## Stated exercise
Return the lines of the listing below exactly, beginning at the line that contains "This screenshot has height=409, width=1024." and stopping after the line that contains "click(x=488, y=212)".

## Data supplied

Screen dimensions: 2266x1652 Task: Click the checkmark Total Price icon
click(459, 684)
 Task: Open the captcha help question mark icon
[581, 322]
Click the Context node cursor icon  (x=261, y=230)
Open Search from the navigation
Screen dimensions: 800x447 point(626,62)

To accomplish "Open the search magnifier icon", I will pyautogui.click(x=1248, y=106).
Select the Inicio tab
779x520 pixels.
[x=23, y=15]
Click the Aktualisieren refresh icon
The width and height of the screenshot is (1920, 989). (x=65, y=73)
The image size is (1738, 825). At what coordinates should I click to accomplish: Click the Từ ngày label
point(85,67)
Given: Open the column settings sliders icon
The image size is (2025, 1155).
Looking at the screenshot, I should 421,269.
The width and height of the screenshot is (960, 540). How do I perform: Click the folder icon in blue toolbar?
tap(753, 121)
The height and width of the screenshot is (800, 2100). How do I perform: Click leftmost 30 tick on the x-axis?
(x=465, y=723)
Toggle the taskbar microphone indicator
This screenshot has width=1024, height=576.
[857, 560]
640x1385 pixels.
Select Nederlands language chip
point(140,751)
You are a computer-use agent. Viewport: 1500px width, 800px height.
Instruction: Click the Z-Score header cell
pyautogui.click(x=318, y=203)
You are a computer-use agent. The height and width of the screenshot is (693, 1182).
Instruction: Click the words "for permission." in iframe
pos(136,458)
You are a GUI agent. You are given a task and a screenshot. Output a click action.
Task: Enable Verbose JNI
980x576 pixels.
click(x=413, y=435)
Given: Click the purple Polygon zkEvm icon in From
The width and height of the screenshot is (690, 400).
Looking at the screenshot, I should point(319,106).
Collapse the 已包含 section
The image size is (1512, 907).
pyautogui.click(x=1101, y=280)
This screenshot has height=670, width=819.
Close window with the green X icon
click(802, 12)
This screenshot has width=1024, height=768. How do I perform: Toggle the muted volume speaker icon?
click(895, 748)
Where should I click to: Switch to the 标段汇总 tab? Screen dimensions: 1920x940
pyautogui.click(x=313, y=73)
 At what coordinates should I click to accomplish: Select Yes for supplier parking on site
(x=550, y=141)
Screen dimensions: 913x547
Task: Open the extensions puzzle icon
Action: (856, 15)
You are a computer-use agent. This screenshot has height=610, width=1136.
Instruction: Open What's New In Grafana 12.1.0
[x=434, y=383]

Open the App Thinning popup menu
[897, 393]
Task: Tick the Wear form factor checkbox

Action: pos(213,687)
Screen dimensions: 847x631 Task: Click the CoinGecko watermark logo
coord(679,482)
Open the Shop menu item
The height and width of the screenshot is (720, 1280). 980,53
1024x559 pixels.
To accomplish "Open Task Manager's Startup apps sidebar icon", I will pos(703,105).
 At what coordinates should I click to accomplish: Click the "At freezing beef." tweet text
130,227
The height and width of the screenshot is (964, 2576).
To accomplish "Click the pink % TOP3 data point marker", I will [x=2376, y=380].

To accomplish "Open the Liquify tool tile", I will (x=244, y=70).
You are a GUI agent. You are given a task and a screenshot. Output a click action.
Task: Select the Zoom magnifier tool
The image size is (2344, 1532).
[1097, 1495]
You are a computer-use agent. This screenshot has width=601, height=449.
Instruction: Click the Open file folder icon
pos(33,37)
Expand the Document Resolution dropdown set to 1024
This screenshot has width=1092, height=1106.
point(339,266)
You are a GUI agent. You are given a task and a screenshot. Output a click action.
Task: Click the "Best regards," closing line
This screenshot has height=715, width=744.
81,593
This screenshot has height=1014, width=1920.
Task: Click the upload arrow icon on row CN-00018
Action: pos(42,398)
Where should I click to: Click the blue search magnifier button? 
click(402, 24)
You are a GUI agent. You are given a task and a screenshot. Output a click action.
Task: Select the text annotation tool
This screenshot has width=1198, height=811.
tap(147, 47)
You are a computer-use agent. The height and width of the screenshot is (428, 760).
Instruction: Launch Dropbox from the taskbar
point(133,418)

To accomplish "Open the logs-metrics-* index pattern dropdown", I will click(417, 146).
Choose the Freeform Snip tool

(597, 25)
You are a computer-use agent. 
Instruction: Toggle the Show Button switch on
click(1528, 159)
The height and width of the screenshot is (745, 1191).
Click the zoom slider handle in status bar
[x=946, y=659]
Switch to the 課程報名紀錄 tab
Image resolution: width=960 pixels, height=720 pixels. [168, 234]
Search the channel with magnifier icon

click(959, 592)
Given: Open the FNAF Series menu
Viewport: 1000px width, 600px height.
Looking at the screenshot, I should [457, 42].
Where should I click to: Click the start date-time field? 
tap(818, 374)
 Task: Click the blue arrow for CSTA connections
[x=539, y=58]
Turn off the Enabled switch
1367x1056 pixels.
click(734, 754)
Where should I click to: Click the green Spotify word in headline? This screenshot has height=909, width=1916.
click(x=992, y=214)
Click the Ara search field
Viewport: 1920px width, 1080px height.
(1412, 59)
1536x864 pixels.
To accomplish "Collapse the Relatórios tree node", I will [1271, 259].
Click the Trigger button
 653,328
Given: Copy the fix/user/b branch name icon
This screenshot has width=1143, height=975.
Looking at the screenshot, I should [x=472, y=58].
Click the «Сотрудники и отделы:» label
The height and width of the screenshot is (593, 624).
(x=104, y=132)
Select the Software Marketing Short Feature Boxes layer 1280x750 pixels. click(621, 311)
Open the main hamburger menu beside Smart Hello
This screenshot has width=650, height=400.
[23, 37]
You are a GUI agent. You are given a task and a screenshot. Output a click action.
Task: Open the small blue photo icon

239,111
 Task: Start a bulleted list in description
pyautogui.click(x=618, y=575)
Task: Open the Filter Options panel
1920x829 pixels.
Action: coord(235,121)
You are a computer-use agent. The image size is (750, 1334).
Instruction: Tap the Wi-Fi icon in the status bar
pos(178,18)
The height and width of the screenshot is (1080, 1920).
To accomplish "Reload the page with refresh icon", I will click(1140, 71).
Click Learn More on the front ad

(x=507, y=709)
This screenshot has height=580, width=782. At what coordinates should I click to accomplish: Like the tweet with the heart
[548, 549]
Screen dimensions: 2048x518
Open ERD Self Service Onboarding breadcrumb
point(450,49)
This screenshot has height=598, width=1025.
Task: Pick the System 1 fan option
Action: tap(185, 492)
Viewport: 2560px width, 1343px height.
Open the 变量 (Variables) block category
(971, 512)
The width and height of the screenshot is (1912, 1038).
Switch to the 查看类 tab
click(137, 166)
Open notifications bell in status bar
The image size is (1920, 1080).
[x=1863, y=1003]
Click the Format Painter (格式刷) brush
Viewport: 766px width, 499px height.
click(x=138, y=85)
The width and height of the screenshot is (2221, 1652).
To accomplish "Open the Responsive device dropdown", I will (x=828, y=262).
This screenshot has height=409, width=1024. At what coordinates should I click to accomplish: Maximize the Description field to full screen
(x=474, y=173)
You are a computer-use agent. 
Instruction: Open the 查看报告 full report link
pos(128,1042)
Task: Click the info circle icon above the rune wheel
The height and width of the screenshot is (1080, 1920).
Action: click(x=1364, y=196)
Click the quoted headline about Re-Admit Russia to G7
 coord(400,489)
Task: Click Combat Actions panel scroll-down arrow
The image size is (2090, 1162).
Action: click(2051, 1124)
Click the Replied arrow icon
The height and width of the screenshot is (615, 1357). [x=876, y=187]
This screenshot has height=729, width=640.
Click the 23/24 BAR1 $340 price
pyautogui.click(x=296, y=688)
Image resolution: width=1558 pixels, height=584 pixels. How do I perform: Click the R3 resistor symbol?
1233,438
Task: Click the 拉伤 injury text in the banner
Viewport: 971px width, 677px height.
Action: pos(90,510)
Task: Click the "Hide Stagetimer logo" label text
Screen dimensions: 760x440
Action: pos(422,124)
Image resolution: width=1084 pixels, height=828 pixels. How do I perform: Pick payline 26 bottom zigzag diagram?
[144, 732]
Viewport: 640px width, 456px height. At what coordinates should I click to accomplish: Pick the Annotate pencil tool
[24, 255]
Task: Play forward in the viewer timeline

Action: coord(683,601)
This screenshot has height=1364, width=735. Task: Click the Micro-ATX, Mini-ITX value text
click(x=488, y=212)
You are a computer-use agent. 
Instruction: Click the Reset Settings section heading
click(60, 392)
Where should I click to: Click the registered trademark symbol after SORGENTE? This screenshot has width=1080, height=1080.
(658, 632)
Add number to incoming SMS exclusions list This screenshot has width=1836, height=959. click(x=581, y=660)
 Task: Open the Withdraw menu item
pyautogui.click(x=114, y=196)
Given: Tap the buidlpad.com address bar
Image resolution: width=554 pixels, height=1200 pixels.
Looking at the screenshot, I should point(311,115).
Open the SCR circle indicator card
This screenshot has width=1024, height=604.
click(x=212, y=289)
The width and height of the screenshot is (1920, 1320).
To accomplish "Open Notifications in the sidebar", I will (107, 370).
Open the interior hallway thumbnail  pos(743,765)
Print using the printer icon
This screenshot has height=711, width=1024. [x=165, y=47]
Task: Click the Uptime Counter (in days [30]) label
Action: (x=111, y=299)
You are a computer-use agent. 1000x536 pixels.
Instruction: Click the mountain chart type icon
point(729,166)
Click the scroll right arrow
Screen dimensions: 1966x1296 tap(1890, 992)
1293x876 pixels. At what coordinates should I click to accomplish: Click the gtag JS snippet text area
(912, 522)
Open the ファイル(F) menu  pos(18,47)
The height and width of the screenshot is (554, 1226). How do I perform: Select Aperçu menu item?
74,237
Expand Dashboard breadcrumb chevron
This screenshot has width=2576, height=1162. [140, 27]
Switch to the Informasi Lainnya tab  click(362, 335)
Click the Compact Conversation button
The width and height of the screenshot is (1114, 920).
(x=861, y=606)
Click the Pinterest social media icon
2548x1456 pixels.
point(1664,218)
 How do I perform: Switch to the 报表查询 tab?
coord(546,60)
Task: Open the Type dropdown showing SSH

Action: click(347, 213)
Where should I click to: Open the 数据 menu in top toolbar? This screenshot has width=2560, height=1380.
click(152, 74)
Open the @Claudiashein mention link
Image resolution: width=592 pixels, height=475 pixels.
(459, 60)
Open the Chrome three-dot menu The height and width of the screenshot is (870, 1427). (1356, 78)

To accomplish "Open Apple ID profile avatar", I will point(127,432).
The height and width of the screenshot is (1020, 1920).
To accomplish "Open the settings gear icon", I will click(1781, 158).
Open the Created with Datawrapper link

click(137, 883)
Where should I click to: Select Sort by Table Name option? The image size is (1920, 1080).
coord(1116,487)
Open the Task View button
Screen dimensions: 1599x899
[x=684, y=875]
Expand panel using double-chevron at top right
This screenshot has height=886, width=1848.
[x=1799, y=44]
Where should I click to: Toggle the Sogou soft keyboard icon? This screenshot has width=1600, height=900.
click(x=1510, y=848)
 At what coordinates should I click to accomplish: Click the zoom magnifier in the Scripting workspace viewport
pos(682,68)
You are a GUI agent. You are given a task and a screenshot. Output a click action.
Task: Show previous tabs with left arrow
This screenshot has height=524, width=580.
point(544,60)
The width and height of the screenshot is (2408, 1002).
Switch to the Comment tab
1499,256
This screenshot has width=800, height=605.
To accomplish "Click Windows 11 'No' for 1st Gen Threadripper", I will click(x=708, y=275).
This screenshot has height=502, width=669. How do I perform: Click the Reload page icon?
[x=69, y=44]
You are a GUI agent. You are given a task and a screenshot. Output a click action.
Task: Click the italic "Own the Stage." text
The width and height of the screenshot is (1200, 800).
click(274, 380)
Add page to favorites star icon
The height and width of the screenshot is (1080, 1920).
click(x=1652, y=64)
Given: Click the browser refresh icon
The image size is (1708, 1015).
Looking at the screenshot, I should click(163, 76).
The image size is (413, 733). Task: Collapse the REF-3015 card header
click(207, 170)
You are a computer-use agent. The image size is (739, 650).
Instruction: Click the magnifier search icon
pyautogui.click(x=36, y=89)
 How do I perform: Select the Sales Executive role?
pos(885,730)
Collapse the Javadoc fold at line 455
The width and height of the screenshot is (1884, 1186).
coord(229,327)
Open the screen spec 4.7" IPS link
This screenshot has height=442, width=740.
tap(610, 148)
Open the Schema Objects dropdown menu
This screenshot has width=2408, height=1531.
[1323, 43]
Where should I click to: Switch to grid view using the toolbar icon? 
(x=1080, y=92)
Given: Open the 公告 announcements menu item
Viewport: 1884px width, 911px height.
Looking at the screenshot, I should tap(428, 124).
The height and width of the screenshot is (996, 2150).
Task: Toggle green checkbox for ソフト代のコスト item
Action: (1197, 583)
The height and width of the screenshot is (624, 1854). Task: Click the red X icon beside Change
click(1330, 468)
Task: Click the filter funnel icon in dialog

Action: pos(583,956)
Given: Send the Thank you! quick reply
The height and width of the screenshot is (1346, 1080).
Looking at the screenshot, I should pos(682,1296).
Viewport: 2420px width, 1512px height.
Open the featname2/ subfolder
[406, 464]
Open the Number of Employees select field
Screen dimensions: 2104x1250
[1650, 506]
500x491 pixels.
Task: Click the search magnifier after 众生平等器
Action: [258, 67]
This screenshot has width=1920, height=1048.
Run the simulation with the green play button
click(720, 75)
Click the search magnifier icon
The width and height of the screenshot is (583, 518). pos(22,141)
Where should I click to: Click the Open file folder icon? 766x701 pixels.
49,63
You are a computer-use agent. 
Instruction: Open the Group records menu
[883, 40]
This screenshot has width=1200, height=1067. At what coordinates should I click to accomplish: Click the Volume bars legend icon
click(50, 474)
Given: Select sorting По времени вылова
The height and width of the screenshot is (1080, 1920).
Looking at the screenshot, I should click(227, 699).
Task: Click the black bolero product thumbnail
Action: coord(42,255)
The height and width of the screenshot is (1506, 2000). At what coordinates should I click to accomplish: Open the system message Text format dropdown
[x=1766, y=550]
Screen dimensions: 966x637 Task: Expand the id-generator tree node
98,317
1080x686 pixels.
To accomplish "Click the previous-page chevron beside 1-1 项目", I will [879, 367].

## Solution to this exercise
This screenshot has height=409, width=1024. At what coordinates should I click to accomplish: Maximize the Description field to full screen
(x=474, y=173)
You are a computer-use agent. 
Instruction: Open the 查看报告 full report link
pos(128,1042)
Task: Click the info circle icon above the rune wheel
The height and width of the screenshot is (1080, 1920).
Action: click(x=1364, y=196)
Click the quoted headline about Re-Admit Russia to G7
 coord(400,489)
Task: Click Combat Actions panel scroll-down arrow
The image size is (2090, 1162).
Action: click(2051, 1124)
Click the Replied arrow icon
The height and width of the screenshot is (615, 1357). [x=876, y=187]
This screenshot has height=729, width=640.
Click the 23/24 BAR1 $340 price
pyautogui.click(x=296, y=688)
Image resolution: width=1558 pixels, height=584 pixels. How do I perform: Click the R3 resistor symbol?
1233,438
Task: Click the 拉伤 injury text in the banner
Viewport: 971px width, 677px height.
Action: pos(90,510)
Task: Click the "Hide Stagetimer logo" label text
Screen dimensions: 760x440
Action: pos(422,124)
Image resolution: width=1084 pixels, height=828 pixels. How do I perform: Pick payline 26 bottom zigzag diagram?
[144, 732]
Viewport: 640px width, 456px height. At what coordinates should I click to accomplish: Pick the Annotate pencil tool
[24, 255]
Task: Play forward in the viewer timeline

Action: coord(683,601)
This screenshot has height=1364, width=735. Task: Click the Micro-ATX, Mini-ITX value text
click(x=488, y=212)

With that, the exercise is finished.